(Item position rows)
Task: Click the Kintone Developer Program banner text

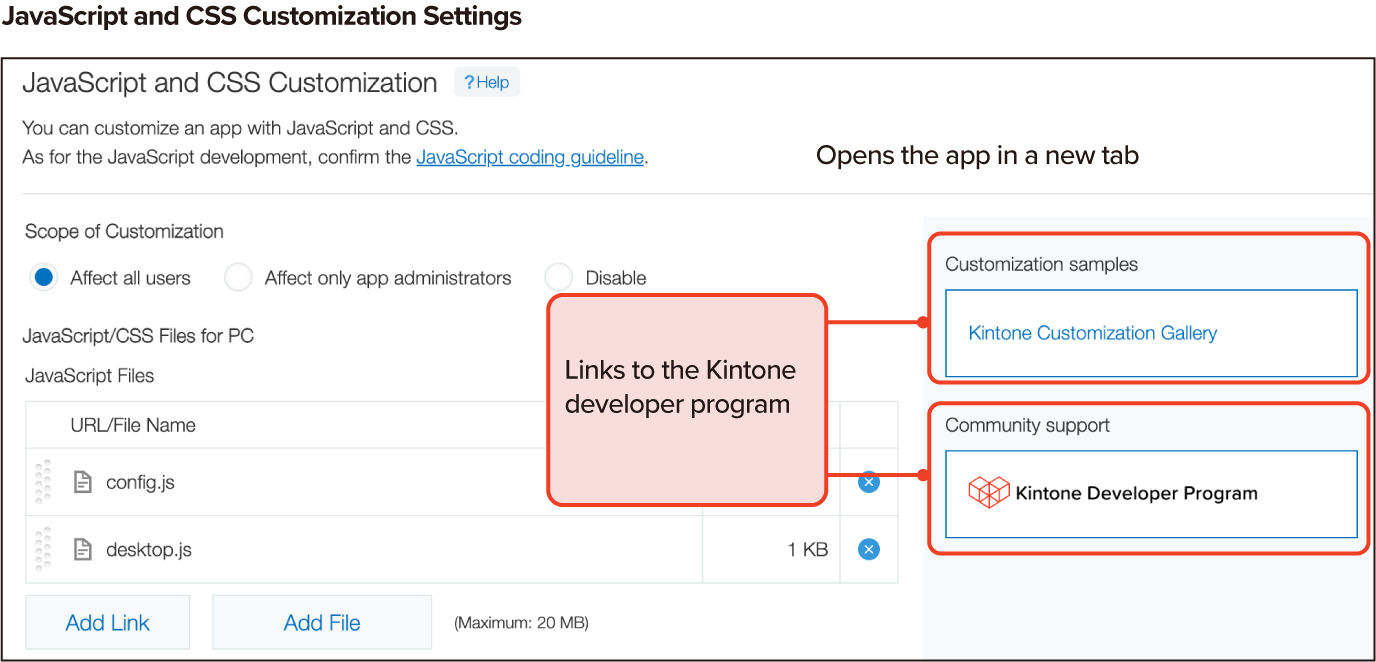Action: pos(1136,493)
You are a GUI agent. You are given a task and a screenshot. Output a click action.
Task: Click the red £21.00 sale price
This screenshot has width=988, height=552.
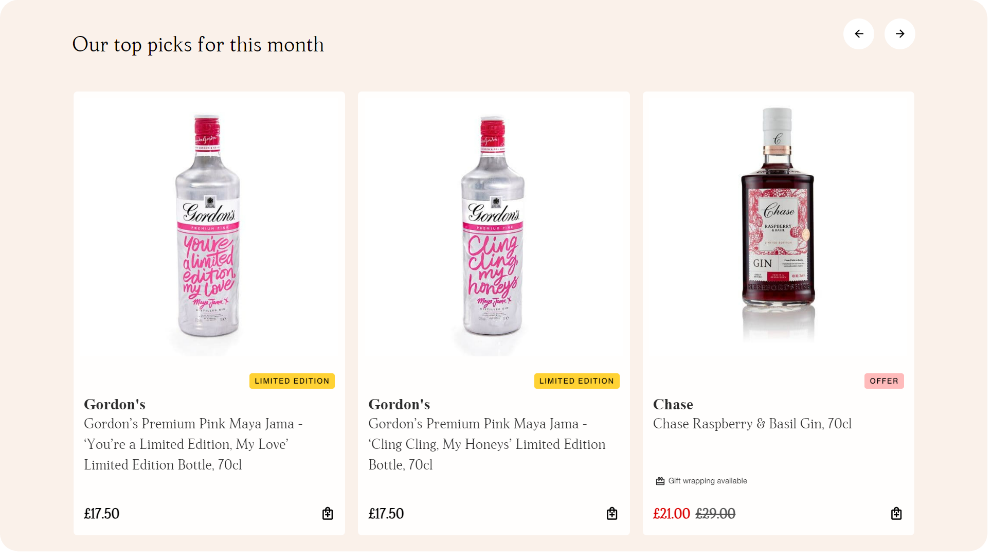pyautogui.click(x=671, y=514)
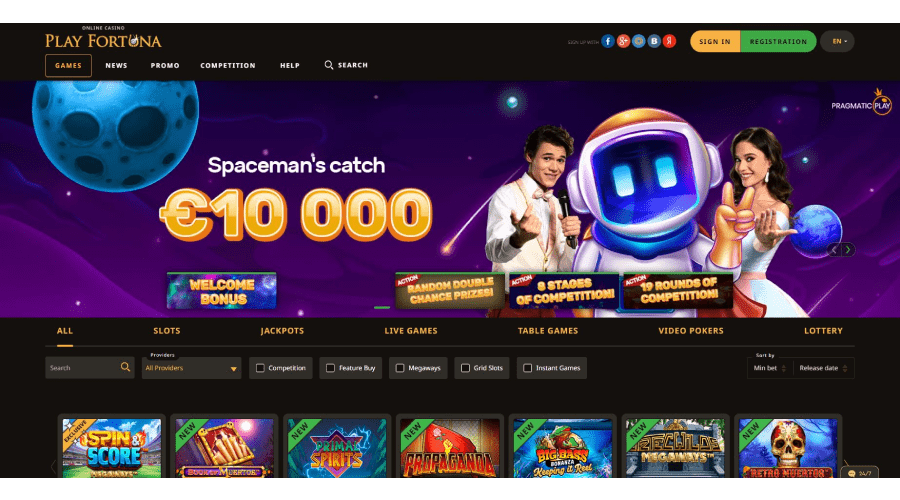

• [WHAT IS EXPECTED]: Rewrite the lines of the rows above as a Markdown table with two columns, Number and Line. Skip blank lines and leave the pictures out.

• [FULL ANSWER]:
| Number | Line |
|---|---|
| 1 | Task: Click the Kintone Developer Program banner text |
| 2 | Action: pos(1136,493) |
| 3 | You are a GUI agent. You are given a task and a screenshot. Output a click action. |
| 4 | Task: Click the red £21.00 sale price |
| 5 | This screenshot has width=988, height=552. |
| 6 | pyautogui.click(x=671, y=514) |